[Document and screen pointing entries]
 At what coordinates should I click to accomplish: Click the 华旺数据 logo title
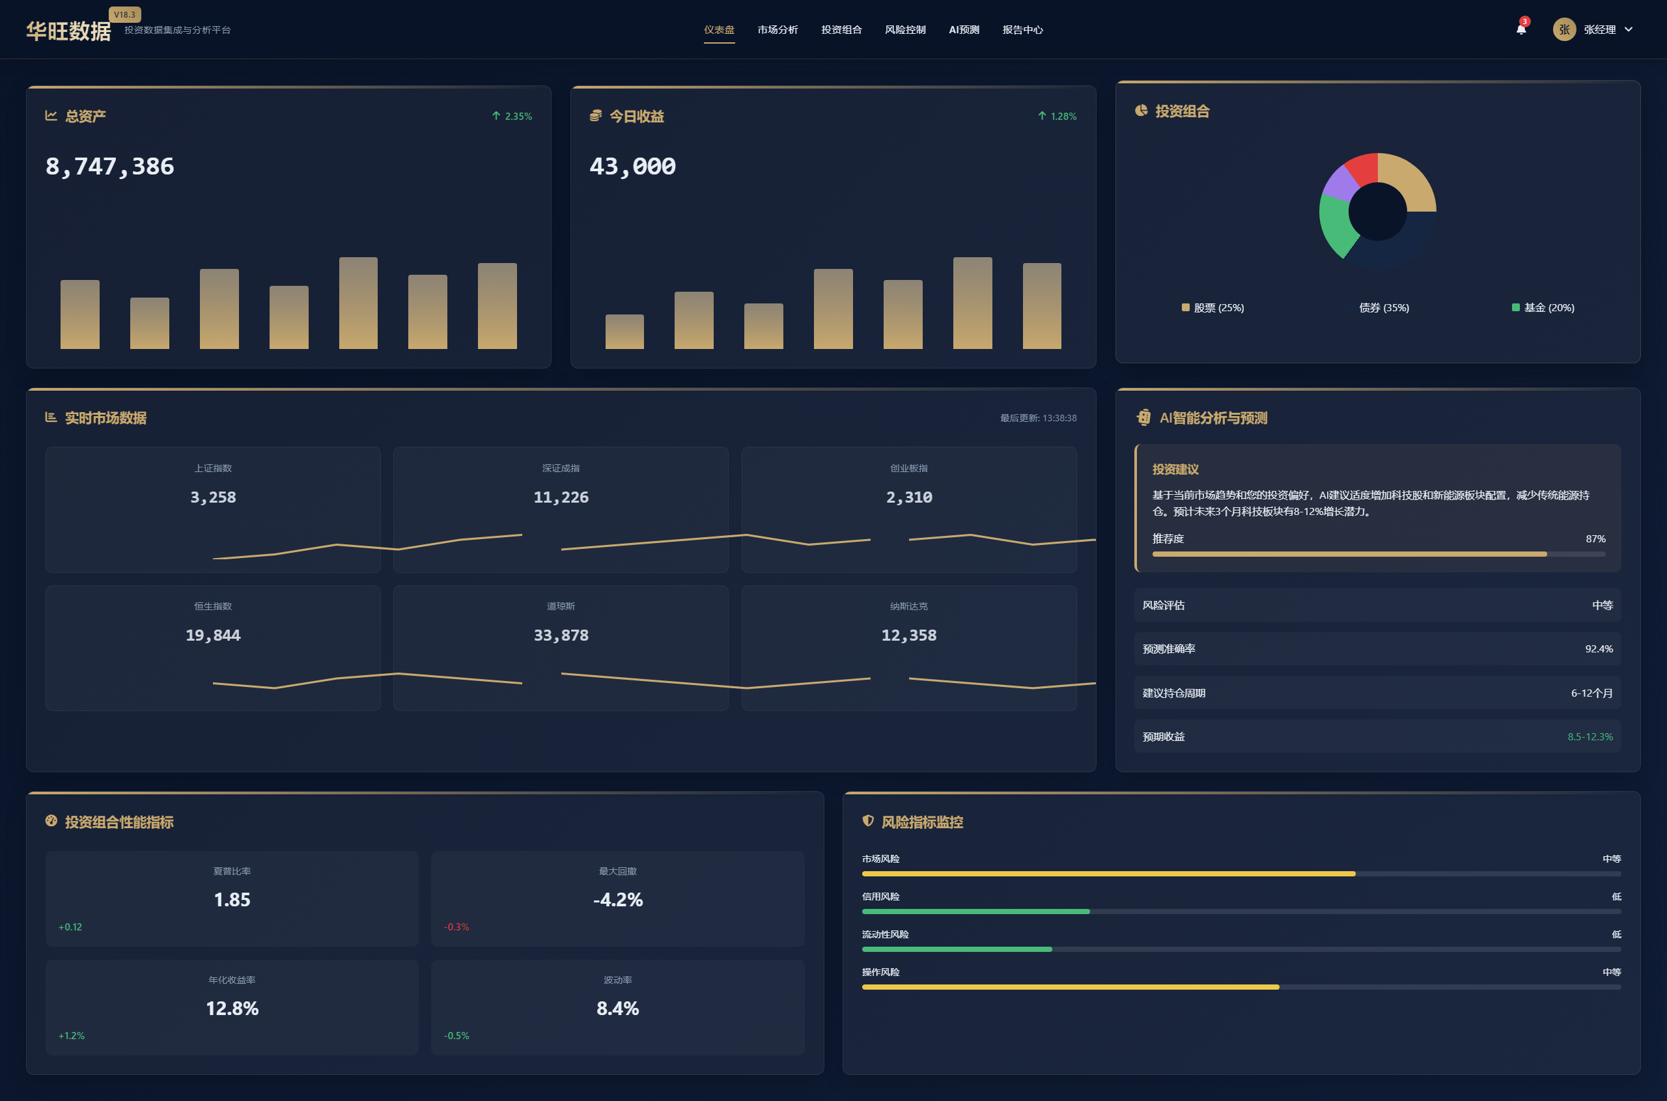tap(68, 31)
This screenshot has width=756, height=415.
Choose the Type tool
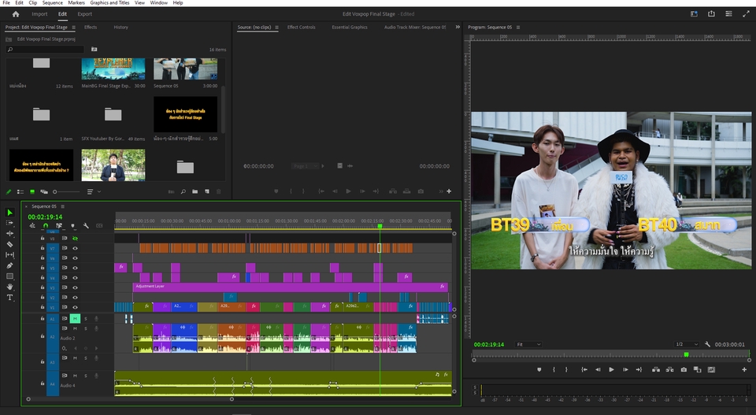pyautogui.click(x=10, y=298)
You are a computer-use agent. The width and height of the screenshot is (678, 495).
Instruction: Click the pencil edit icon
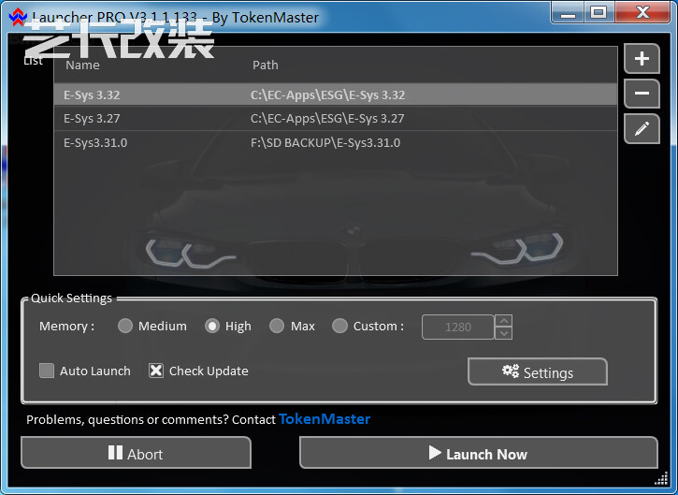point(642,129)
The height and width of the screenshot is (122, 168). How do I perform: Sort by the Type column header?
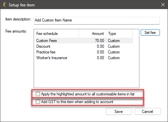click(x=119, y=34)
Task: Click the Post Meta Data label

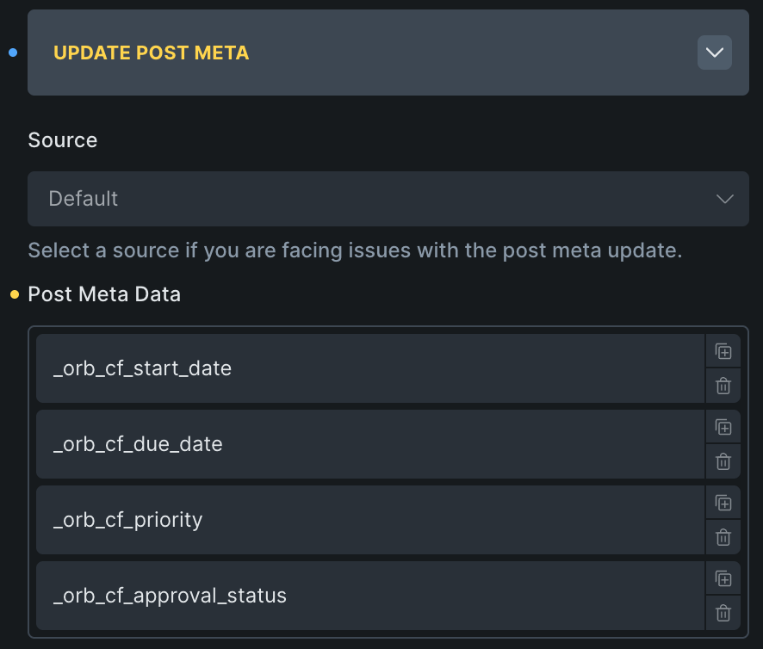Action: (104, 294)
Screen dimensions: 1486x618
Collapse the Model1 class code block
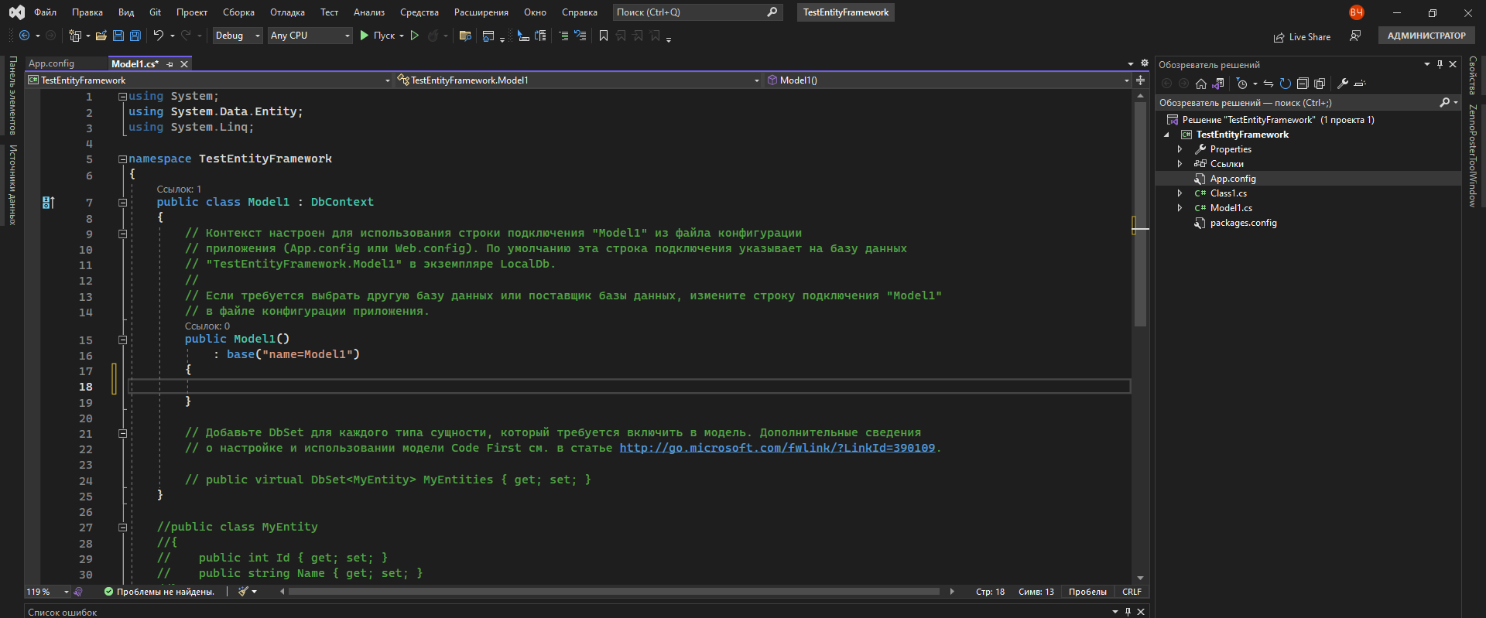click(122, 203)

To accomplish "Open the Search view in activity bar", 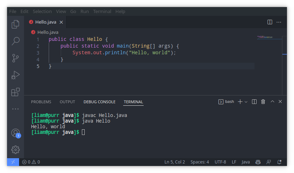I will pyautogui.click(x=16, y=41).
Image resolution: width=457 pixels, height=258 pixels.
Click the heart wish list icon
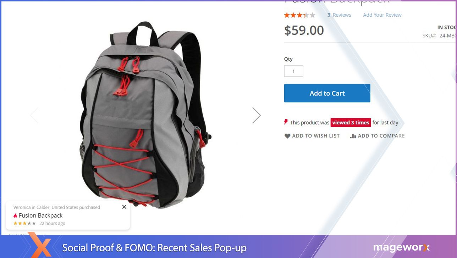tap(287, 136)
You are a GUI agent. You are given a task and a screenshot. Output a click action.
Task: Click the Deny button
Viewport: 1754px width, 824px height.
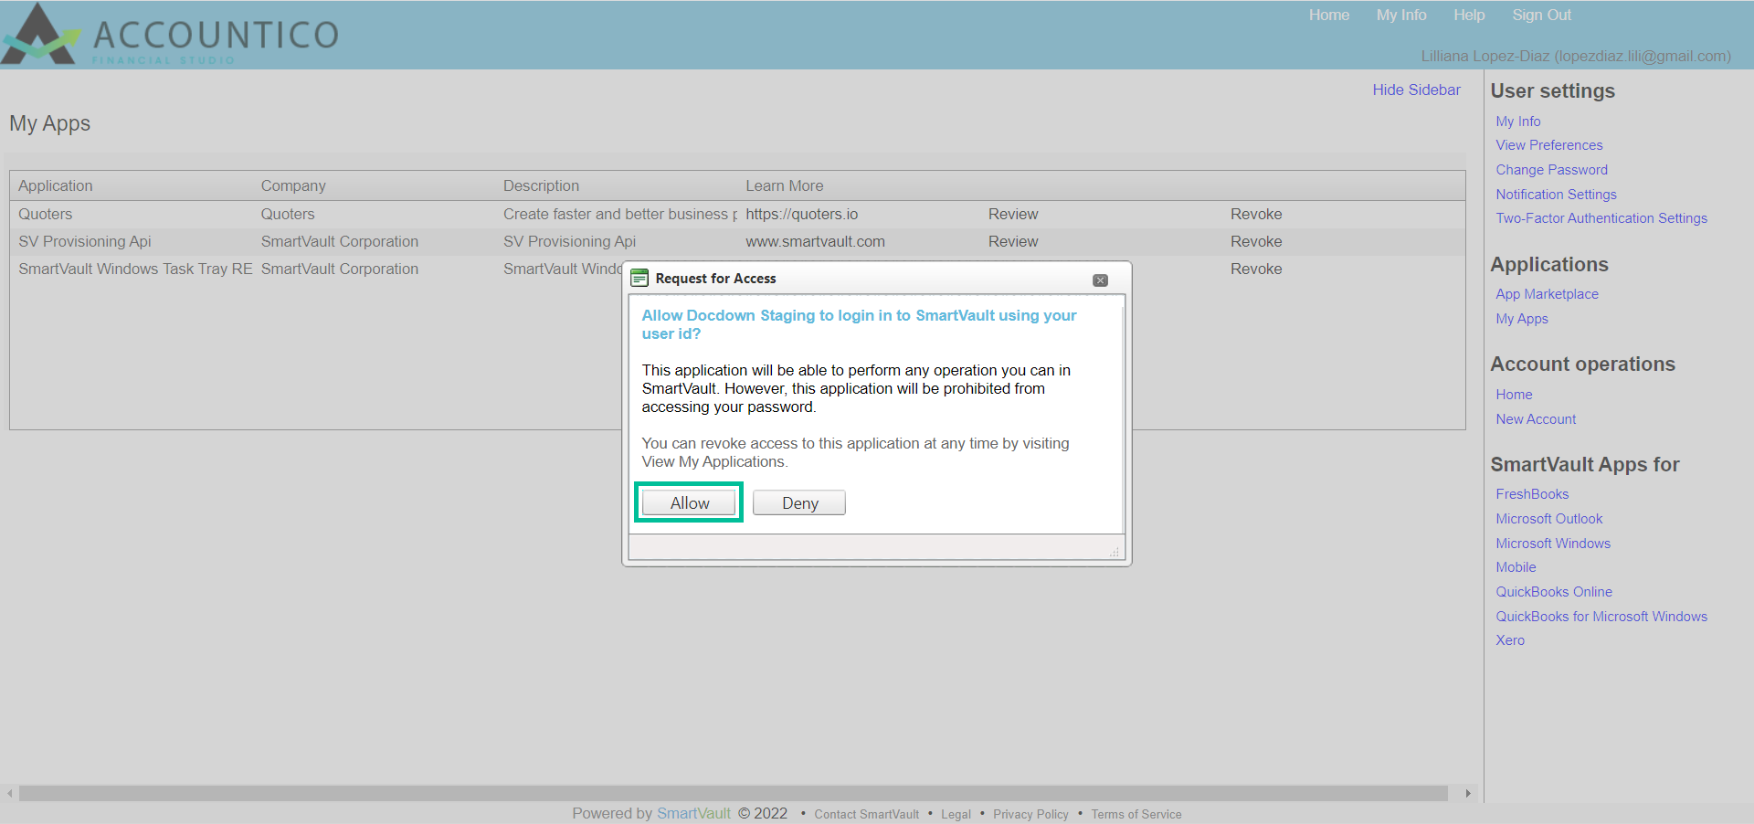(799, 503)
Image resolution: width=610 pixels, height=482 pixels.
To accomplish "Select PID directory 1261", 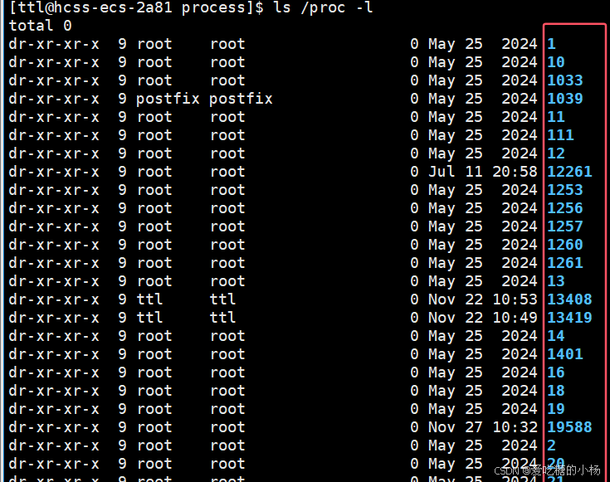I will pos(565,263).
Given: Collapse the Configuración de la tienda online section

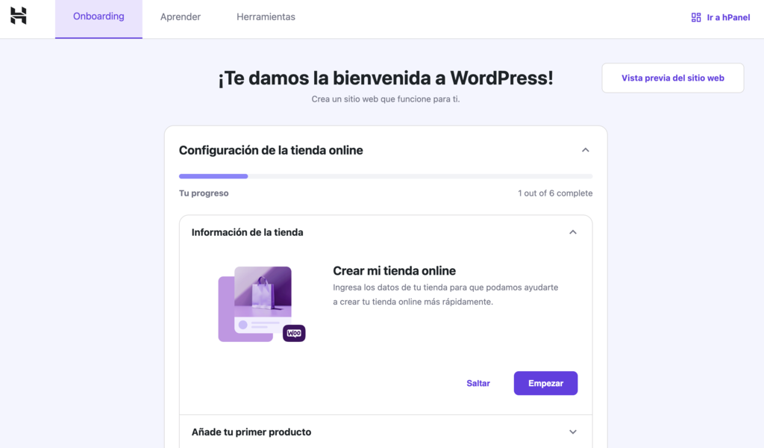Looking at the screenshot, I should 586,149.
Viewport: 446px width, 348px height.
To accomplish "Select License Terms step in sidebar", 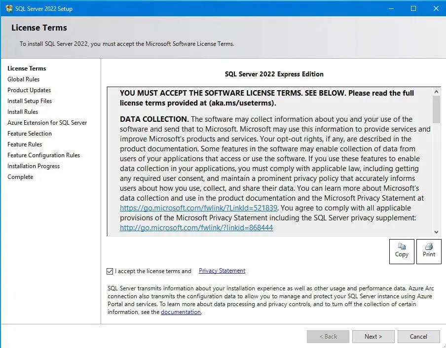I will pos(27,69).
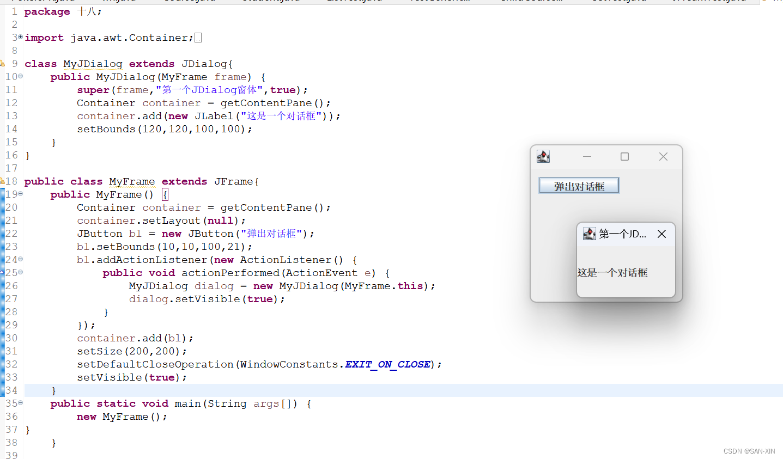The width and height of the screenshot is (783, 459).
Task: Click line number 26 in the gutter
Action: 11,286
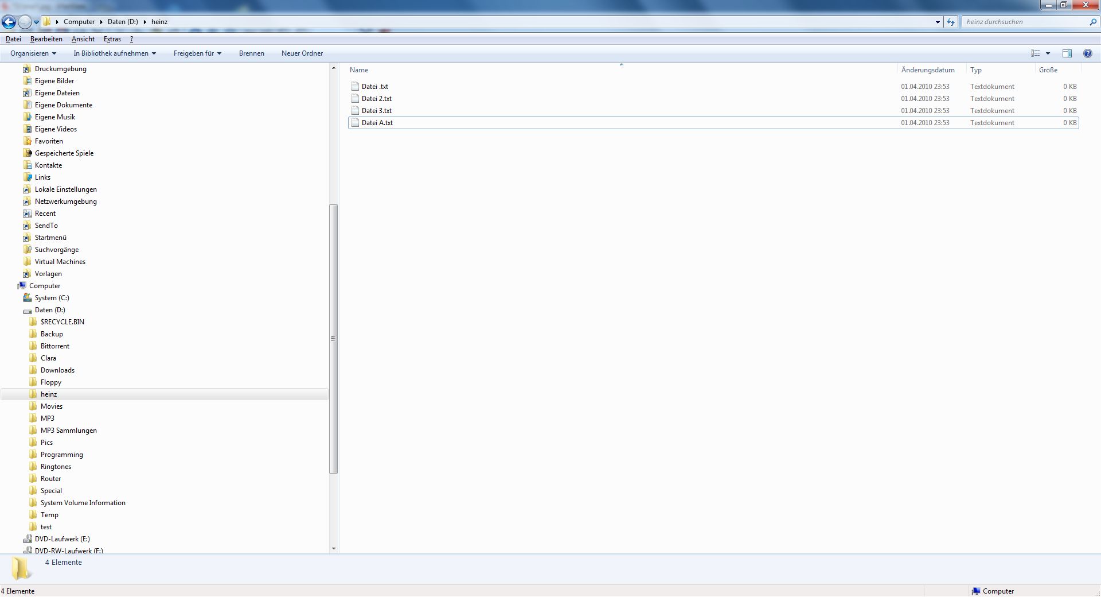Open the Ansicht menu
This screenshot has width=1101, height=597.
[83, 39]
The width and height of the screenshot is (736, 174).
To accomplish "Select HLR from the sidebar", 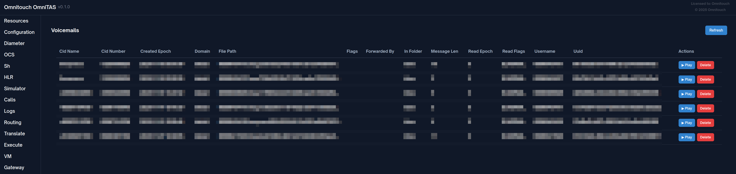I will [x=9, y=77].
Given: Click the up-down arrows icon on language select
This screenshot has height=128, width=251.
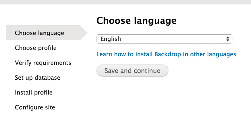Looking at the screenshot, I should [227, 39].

* _What you will do_:
Write out the listing again, starting at the beginning and ending at the line that contains "point(642,129)", with the requests included and -126 added to every coordinate in the answers. Leave the pictures out.

* _The completed task_:
 At what coordinates should I click to accomplish: Click the 华旺数据 logo title
tap(-58, -95)
This screenshot has width=756, height=415.
Choose the Type tool
pyautogui.click(x=-116, y=172)
You are a computer-use agent. The width and height of the screenshot is (678, 495).
Instruction: Click the pencil edit icon
point(516,3)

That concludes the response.